Laws, regulations, licenses and permits. To the best of Seller’s knowledge, Seller has complied with all applicable laws, statutes, orders, rules, regulations and requirements promulgated by governmental or other authorities relating to the Assets. Seller has not received any notice of any sort of alleged violation of any such statute, order, rule, regulation or requirement that would have any adverse impact upon the Assets.

Absence of undisclosed liabilities. Seller is not aware of any liabilities or obligations of any nature, whether secured or unsecured, disclosed or undisclosed, accrued, absolute, contingent or otherwise, whether due or to become due, that would, individually or in the aggregate, materially affect the Assets.

Disclaimer of other representations. Except for the representations and warranties expressly set forth in this agreement or established by applicable law as rights that cannot be waived or limited by contract, each party disclaims all representations and warranties, including any implied warranty of merchantability or fitness for a particular purpose.

• _What you should do_
Answer these from the contract excerpt above:
(a) Under "Laws, regulations, licenses and permits," what kind of notice does Seller state it has not received?
(b) Under "Absence of undisclosed liabilities," what effect on the Assets must a liability have for Seller's statement to cover it?
(c) Under "Disclaimer of other representations," which implied warranty does each party disclaim?

• _Raw data_
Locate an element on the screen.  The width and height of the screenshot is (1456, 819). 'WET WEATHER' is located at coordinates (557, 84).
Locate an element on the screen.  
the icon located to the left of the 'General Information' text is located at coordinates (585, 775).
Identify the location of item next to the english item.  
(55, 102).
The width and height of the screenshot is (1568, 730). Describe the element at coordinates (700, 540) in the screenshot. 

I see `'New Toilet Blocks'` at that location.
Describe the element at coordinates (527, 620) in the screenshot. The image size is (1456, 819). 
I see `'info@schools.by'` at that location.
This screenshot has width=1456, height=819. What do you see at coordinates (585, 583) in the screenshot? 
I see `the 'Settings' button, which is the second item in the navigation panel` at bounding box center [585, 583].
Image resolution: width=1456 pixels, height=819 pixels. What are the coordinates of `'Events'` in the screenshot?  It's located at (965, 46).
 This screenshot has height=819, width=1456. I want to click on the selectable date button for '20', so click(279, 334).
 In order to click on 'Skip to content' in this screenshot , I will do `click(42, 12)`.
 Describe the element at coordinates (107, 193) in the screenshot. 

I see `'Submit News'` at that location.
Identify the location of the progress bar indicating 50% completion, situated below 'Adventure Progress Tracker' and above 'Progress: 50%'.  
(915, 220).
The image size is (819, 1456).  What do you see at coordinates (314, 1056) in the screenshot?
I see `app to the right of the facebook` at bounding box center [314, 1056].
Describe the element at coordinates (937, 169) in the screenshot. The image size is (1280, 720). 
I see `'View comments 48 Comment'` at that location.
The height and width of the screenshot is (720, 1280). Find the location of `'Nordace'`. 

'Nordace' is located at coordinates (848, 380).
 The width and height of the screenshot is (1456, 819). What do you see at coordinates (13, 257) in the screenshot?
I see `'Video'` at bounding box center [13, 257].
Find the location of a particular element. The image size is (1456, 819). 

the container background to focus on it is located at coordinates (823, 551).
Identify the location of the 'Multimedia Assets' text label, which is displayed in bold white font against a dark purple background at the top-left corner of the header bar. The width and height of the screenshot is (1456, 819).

• _In response_
(a) Seller has not received notice of any alleged violation of any statute, order, rule, regulation or requirement that would have an adverse impact on the Assets.
(b) It would, individually or in the aggregate, materially affect the Assets.
(c) Any implied warranty of merchantability or fitness for a particular purpose.